» **TO-DO LIST**:
A) List every legal provision or law that the debate excerpt on Schedule 2 refers to by number, such as a schedule, paragraph, amendment or act.
B) According to the debate excerpt on Schedule 2, which body would Amendment 28 give the Secretary of State's function to?
C) Print the passage of the debate excerpt on Schedule 2 that begins at the words "This would apply" and stop after "under paragraph 2(b).".

» **EXTRACTED TEXT**:
+++++
I found a number of Scottish lawyers with questions about the outcome of what the Government propose in Schedule 2. My amendments were prompted by the Law Society of Scotland, and basically address two issues. First, paragraph 1(1) of Schedule 2 states that:

“The Secretary of State may, by order, provide that, under the law of Scotland, a marriage of a same sex couple under the law of England and Wales is to be treated as a civil partnership”.

This would apply to all same-sex marriages. In some ways that is the point made by the noble Lord, Lord Alli: some people might feel that this is unjust, and there would be room for only limited exceptions for whom this was not agreeable. This would only be possible with a further counter-order from the Secretary of State under paragraph 2(b).

The other more fundamental issue concerns the doctrine of the separation of powers. The Civil Partnership Act 2004 passed legislation for the whole of the UK using the full process of Parliament. Schedule 2 gives the Secretary of State the power to make a ruling by order on private right and personal status. Determining how personal relationships are treated under law is properly a function of the judiciary, which has jurisdiction over matters of personal status. Here, we have the Executive taking over a function of the law. Amendment 28 asks to transfer this function of the Secretary of State to the Court of Session, which has the power to make declarations under current family law. Using the mechanism proposed in the amendment will give the court the advantage of ascertaining the facts in each case where the parties seek a declaration as a civil partnership, and bring in the element of individual choice.
+++++
» **EXCERPTED DATA**:
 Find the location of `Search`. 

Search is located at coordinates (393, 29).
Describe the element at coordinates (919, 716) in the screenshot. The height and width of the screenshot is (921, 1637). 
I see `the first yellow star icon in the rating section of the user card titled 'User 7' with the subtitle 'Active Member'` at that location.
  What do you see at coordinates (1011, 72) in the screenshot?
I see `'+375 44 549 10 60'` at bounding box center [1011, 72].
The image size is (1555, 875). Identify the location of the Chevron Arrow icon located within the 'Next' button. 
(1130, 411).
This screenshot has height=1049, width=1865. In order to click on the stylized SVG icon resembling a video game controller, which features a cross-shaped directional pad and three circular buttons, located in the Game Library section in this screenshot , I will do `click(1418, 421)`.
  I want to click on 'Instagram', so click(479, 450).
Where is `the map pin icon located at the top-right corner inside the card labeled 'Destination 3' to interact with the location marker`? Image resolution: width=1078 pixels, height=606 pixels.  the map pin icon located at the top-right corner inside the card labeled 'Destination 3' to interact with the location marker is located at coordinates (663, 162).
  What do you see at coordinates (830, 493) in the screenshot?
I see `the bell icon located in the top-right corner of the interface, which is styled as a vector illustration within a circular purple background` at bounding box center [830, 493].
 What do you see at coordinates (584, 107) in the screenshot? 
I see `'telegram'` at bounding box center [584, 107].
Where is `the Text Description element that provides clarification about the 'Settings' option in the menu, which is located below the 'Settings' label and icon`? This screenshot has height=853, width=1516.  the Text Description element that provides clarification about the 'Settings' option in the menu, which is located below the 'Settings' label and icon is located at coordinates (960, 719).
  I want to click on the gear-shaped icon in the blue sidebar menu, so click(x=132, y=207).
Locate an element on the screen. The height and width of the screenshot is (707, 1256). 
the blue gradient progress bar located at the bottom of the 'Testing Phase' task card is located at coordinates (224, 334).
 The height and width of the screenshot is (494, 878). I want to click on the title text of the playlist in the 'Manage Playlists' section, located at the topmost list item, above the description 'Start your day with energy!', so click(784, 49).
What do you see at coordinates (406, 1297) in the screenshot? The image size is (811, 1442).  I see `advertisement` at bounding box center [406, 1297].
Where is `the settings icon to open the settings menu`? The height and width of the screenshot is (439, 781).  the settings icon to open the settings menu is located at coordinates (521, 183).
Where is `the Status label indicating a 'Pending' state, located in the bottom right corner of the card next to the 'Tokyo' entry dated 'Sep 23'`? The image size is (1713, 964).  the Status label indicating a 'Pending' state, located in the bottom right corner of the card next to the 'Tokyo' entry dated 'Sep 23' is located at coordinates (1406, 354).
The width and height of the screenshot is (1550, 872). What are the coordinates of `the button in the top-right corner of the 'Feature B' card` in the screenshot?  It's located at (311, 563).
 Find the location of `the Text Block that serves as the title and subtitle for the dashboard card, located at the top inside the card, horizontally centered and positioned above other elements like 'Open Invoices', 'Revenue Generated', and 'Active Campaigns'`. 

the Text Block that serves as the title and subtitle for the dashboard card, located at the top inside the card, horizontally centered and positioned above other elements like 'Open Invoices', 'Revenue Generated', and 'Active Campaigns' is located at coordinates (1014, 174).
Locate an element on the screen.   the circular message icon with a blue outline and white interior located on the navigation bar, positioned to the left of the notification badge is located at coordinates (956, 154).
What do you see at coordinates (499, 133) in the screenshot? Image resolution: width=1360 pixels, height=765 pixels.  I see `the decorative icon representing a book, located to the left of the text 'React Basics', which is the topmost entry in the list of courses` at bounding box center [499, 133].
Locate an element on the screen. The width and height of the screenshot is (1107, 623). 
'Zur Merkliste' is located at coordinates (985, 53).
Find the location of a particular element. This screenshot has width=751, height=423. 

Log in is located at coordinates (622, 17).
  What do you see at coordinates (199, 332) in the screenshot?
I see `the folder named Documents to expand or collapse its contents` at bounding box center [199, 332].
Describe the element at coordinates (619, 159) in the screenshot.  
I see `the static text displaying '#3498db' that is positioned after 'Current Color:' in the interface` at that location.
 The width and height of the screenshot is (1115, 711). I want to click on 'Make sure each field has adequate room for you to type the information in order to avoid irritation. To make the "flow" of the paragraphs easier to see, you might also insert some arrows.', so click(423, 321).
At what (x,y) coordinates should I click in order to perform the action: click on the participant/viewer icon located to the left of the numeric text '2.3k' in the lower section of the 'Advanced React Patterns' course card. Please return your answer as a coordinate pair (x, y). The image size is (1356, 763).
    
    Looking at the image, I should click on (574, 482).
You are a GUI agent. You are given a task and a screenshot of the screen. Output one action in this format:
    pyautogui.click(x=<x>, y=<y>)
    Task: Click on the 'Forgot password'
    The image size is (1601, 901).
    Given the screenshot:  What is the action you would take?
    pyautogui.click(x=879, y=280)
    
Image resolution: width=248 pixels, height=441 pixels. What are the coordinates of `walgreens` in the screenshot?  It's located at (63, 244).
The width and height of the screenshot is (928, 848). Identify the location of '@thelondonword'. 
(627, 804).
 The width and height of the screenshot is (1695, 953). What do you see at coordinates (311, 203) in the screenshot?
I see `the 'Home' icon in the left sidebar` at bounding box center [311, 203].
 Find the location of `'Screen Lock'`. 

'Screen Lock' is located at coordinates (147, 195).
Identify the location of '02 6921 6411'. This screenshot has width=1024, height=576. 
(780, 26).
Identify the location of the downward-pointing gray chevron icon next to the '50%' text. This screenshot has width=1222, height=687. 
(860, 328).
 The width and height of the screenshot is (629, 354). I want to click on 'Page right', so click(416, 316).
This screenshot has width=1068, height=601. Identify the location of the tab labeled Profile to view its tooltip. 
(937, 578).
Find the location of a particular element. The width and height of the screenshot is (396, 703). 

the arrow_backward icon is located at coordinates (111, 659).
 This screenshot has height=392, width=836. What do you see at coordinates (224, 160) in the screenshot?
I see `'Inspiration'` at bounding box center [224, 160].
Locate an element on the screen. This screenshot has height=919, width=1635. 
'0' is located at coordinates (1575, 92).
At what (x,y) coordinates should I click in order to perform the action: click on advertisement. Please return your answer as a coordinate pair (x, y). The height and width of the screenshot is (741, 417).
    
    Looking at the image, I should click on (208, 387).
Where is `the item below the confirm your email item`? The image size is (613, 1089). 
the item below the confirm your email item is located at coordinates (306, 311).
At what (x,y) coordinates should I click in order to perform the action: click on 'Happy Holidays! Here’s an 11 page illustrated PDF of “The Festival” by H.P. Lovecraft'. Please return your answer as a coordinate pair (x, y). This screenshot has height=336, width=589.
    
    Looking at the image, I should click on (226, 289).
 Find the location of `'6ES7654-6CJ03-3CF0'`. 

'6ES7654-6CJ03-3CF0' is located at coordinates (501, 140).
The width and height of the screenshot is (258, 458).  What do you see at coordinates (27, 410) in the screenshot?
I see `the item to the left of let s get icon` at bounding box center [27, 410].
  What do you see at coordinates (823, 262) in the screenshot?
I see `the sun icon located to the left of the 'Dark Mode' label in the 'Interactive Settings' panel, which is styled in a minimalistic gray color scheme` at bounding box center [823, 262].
+++++
» **FULL ANSWERS**:
A)
Schedule 2
paragraph 1(1) of Schedule 2
paragraph 2(b)
the Civil Partnership Act 2004
Amendment 28

B) The Court of Session.

C)
This would apply to all same-sex marriages. In some ways that is the point made by the noble Lord, Lord Alli: some people might feel that this is unjust, and there would be room for only limited exceptions for whom this was not agreeable. This would only be possible with a further counter-order from the Secretary of State under paragraph 2(b).